At Troy Center for Transition, we understand that the transition into adulthood can be very stressful and confusing for both our young adults and their families.  It is a time when students must learn to try new things, to be more independent and to find their place in the adult world.  Families must learn to support and encourage their children to take acceptable risks without fear, while still protecting them.  It is a delicate balance and one not easily achieved.  We would like to share with you a few thoughts from a man and woman who said it beautifully...

Dignity of Risk by Robert Perske, Hope for the Families

  • Overprotection may appear on the surface to be kind, but it can be really evil. An oversupply can smother people emotionally, squeeze the life out of their hopes and expectations, and strip them of their dignity.
  • Overprotection can keep people from becoming all they could  become.
  • Many of our best achievements came the hard way: We took risks, fell flat, suffered, picked ourselves up, and tried again. Sometimes we made it and sometimes we did not. Even so, we were given the chance to try. Persons with special needs need these chances, too.
  • Of course, we are talking about prudent risks. People should not be expected to blindly face challenges that, without a doubt, will explode in their faces. Knowing which chances are prudent and which are not - this is a new skill that needs to be acquired. On the other hand, a risk is really only when it is not known beforehand whether a person can succeed...
  • The real world is not always safe, secure, and predictable. It does not always say "please", "excuse me", or "I'm sorry". Every day we face the possibility of being thrown into situations where we will have to risk everything...
  • In the past, we found clever ways to build avoidance of risk into the lives or persons living with disabilities. Now we must work equally hard to help find the proper amount of risk these people have the right to take. We have learned that there can be healthy development in risk taking... and there can be crippling indignity in safety!

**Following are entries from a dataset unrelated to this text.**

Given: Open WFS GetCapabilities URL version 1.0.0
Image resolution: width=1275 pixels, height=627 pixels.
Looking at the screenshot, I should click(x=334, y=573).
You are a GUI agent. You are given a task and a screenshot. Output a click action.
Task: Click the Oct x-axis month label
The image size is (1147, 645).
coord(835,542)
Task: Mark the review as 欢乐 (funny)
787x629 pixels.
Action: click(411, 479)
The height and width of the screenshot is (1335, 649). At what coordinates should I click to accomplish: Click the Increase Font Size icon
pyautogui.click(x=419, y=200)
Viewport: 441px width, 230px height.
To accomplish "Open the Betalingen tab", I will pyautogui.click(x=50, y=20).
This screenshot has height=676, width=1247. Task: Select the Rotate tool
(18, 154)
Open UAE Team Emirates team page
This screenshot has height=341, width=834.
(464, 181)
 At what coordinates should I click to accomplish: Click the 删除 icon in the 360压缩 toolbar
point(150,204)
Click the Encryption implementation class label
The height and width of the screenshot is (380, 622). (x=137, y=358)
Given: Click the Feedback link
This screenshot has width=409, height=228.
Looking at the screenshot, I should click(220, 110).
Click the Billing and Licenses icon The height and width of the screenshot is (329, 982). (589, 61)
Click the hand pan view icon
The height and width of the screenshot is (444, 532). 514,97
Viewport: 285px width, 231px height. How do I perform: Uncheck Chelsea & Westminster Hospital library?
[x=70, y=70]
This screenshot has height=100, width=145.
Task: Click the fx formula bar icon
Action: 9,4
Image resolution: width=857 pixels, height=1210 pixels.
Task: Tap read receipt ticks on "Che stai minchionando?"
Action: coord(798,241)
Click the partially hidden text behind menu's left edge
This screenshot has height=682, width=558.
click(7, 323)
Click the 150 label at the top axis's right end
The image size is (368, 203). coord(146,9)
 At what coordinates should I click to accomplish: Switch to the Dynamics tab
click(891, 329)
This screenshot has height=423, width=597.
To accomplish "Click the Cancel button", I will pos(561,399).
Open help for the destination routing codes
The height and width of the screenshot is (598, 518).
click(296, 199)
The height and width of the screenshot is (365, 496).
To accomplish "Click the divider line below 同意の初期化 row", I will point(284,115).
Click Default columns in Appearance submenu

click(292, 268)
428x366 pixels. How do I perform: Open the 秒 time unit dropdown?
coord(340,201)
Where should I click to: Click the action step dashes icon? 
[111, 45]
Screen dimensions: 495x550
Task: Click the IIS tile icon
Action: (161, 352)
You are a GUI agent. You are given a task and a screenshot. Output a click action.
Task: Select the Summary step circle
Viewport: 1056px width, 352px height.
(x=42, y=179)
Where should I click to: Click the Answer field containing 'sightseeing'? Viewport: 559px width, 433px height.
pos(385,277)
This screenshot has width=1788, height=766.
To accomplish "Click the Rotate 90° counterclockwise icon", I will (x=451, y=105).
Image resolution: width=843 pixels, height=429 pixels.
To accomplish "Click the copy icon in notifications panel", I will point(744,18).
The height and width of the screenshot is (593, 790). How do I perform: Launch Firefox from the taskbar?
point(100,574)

- Reprinted from the New Mexico Development Disabilities Supports Division - Meaningful Day

TEMPLE GRANDIN EXPLAINS WHY IT’S NECESSARY TO PULL ASD CHILDREN OUT OF THEIR COMFORT ZONE

The Autism Site
A new autism book, The Loving Push, encourages parents to gently and lovingly nudge children on the spectrum to perform activities outside their comfort zone. This book is written by Dr.Temple Grandin, a leading spokesperson on autism, as well as psychologist Debra Moore.
 
In the book, Dr. Grandin gives an example of how her mother encouraged her to step outside her comfort zone; she urged her to go to the store to get lumber for something she was building.  Grandin's mother had deduced that her child's motivation to do the project would help her overcome her anxiety. She was right. Dr. Grandin encourages other parents to do the same for their children, gently pushing them to reach their full potential.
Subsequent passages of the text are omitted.